Representative John Mica, Republican of Florida, railed about the lack of witnesses from Fannie Mae and Freddie Mac — “Any hearing that does not start with Fannie is a sham,” he complained. He was trying to pin the crisis on Democrats, for pushing Fannie and Freddie to offer more mortgages to low-income home buyers. That has become the Republican rallying cry. It too has a grain of truth but it is hardly the whole truth.

For his part, Mr. Waxman seemed to care only about one thing: the tens of millions of dollars Mr. Fuld pocketed as Lehman’s chief executive. “Is it fair?” he kept asking — a question Mr. Fuld was never going to answer, as Mr. Waxman well knew. But he wasn’t looking for a real answer. This was theater.

Which is a shame. This hearing was billed as an effort to get to the bottom of the Lehman collapse. That would be genuinely useful for the country to understand. Flogging Mr. Fuld on his compensation — enjoyable though it must have been for Mr. Waxman — was a sideshow.

Mr. Fuld, in typical C.E.O. fashion, claimed to take “full responsibility” for his actions — but spent the entire time blaming others for Lehman’s downfall. Early in his testimony, he even blamed “naked short-sellers” who passed along “false rumors” that started a run on his bank. As both The New York Times and The Wall Street Journal pointed out in lengthy stories on Monday, Mr. Fuld had assets on his books that were wildly overvalued.

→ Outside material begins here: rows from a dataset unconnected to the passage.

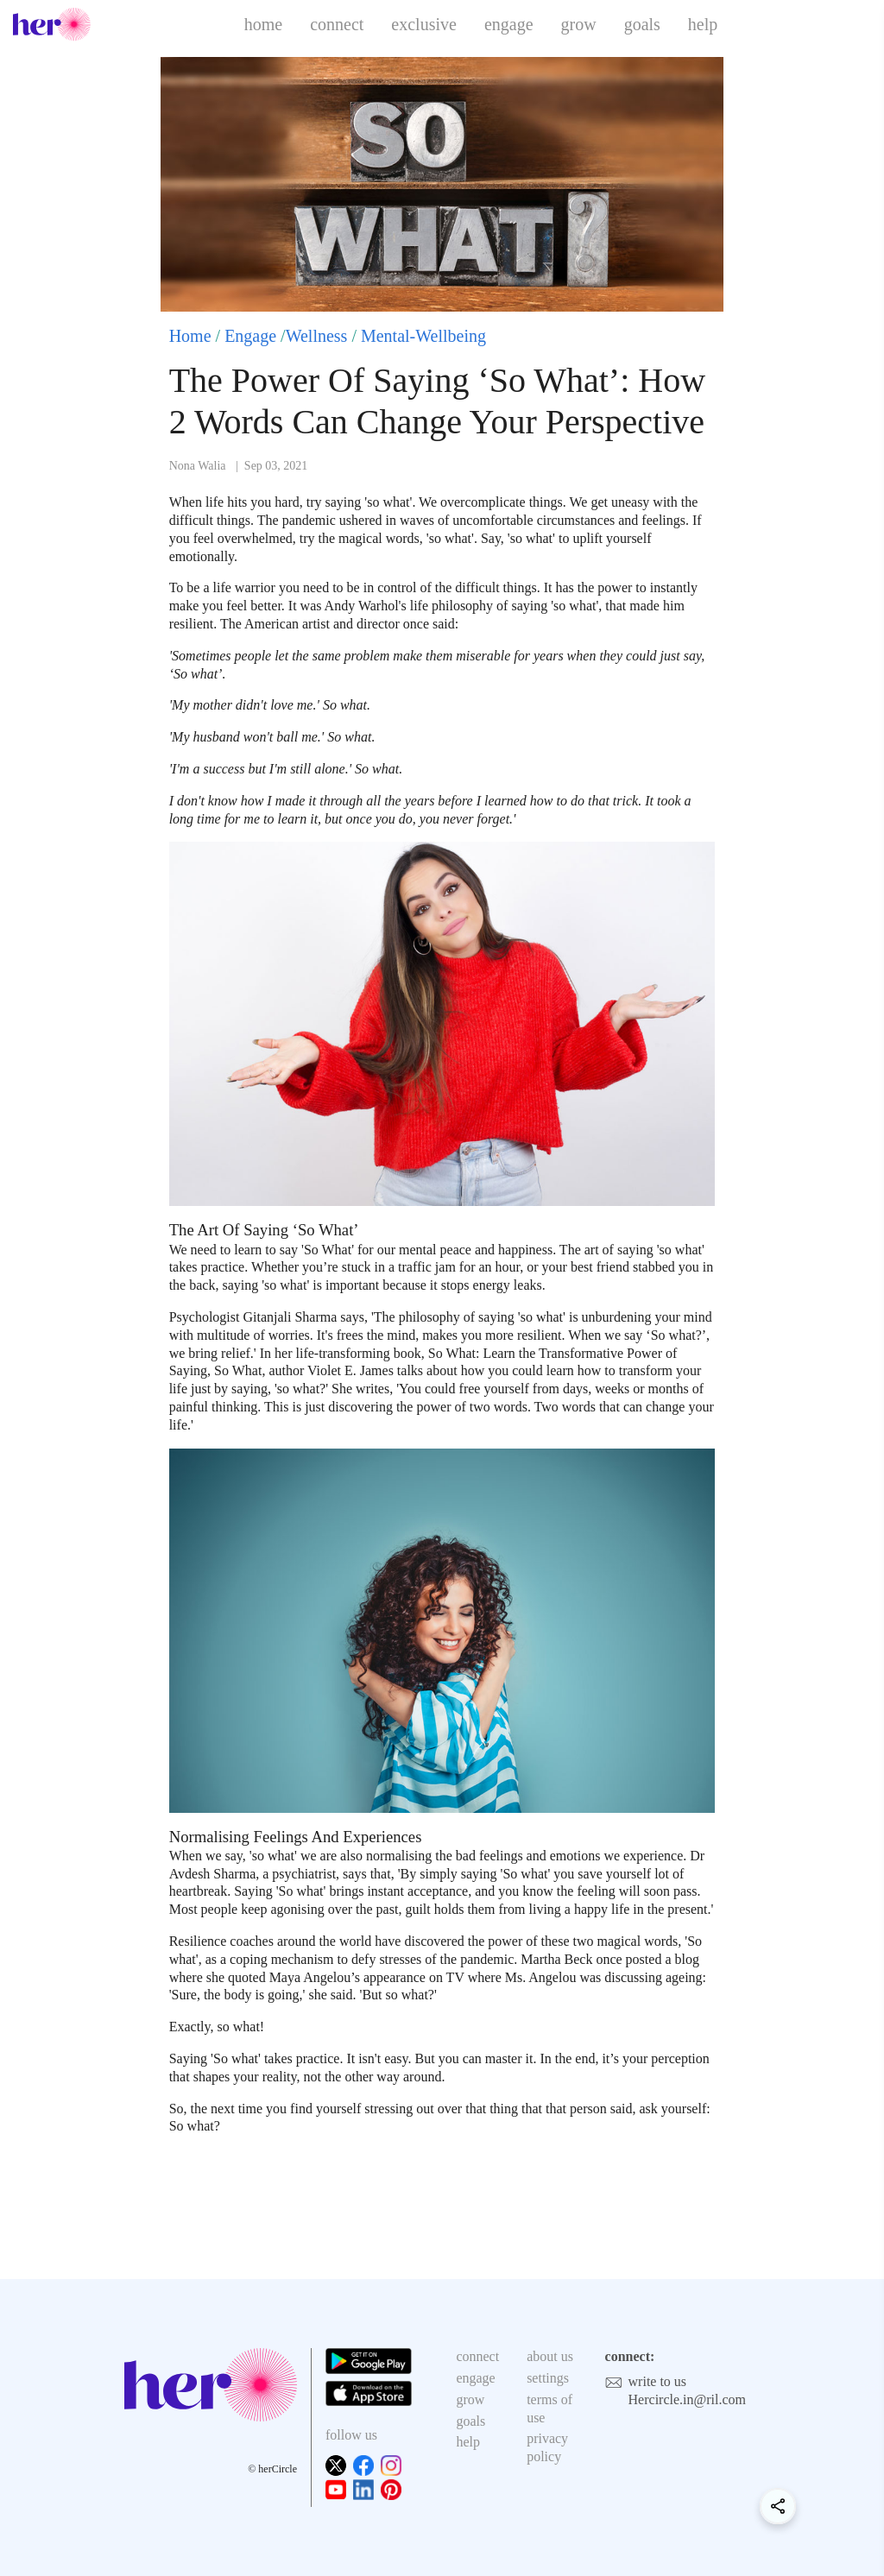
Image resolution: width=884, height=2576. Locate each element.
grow (579, 24)
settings (548, 2378)
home (263, 24)
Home (190, 335)
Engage (250, 335)
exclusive (424, 24)
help (702, 24)
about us (550, 2356)
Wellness (317, 335)
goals (642, 24)
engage (509, 24)
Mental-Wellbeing (423, 335)
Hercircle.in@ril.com (687, 2399)
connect (336, 24)
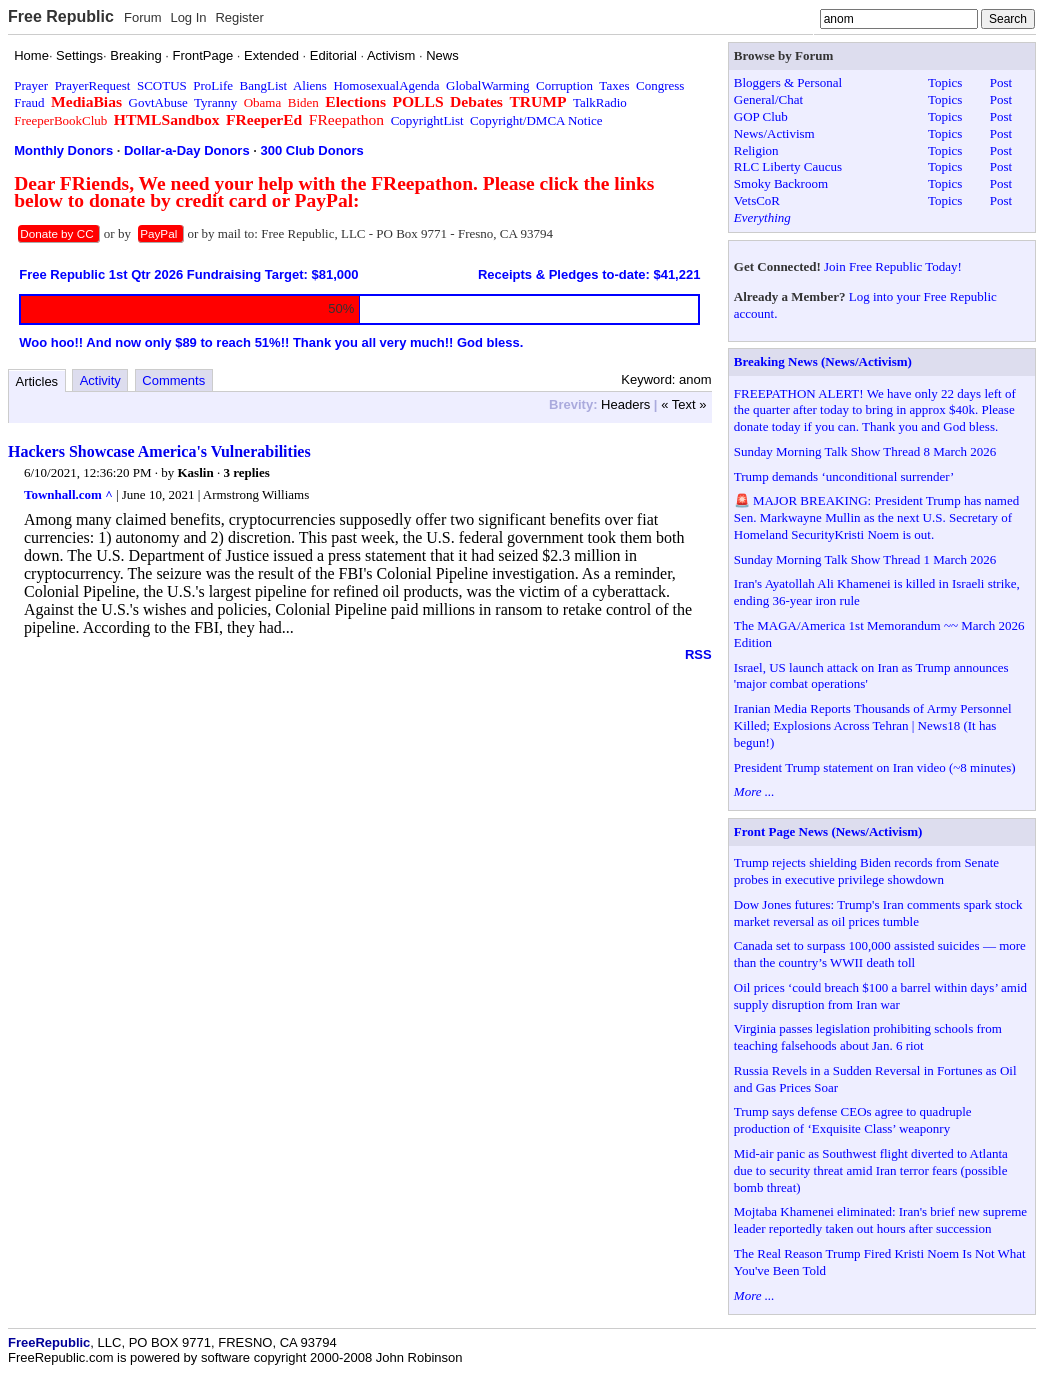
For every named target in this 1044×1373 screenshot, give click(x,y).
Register (239, 17)
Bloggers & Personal (788, 82)
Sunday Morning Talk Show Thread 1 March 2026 (865, 559)
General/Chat (768, 99)
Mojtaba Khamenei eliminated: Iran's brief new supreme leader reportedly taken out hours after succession (880, 1220)
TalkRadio (600, 102)
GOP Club (761, 116)
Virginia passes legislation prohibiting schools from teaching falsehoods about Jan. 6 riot (868, 1037)
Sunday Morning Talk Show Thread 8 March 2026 (865, 451)
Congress (660, 85)
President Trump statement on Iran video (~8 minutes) (875, 767)
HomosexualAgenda (386, 85)
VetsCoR (757, 200)
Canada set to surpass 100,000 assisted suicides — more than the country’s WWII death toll (880, 954)
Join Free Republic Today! (893, 266)
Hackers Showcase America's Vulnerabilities (159, 451)
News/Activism (774, 133)
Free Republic (61, 16)
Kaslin (196, 472)
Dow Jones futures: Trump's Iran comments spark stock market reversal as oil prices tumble (878, 913)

It may well be that failing to save Lehman was the single worst mistake the government has made in this crisis — the event that set off this latest, scariest stage. But Lehman’s own mistakes put it in a position where only a government bailout could save it. This, however, is not something Mr. Fuld was prepared to admit.

Sad to say, the crisis does not appear to be winding down. One reason the market acted so skittishly Monday is that it simply can’t wait six weeks or so before the government is ready to start buying the first $250 billion worth of toxic securities from troubled firms. In normal times, this would seem blazingly fast. In these compressed times, it seems terribly slow. The markets want to know — right now — whether the bailout plan will work.

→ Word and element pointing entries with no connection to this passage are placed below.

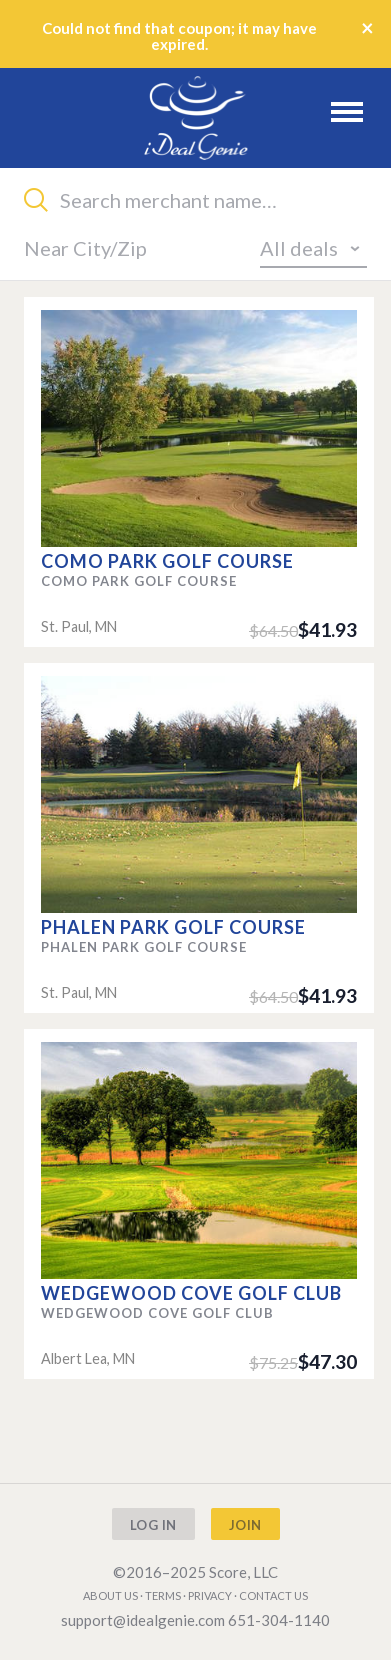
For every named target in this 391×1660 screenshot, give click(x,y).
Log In (153, 1525)
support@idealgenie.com (143, 1620)
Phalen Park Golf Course (173, 927)
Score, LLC (243, 1572)
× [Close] (367, 27)
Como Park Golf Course (167, 561)
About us (110, 1595)
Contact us (273, 1595)
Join (245, 1525)
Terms (163, 1595)
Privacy (210, 1595)
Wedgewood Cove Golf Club (191, 1293)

Another reason is that certain ominous dates are fast approaching. One is Oct. 23, when the auction will take place to settle the credit-default swaps relating to the Lehman bankruptcy. I saw one estimate that the amount of money firms will owe each other could be as much as $400 billion. Why? Firms that insured against the risk of a Lehman default are going to owe billions to other firms — but they’ll want to collect from the firms with whom they laid off the risk. And so on down the line. The upshot is that many firms are not going to have the money to pay off the insurance claims they owe, and they are likely to be ruined.

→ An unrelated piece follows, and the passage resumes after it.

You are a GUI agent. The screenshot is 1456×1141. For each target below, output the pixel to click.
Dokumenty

A third problem, though, is that confidence keeps eroding. The latest wrinkle is that many hedge fund investors, fearing big losses, no longer have confidence in their hedge fund managers. Thus, hedge fund managers are preparing for huge withdrawals at the end of the year, and so they are selling billions of dollars worth of stock preparing to pay redemptions. That is one reason the stock market is under pressure.

“It becomes a self-fulfilling prophecy,” said one hedge fund manager. Firms fearing redemptions sell off stocks, which hurts their performance. Which undermines their investors’ confidence. Which means there are likely to be even more redemptions. Around and around it goes.

Twelve years ago, Alan Greenspan invented the term “irrational exuberance.” That era seems tame compared with this one. What is going on in the markets is anything but exuberant — at this point, though, it is undeniably irrational.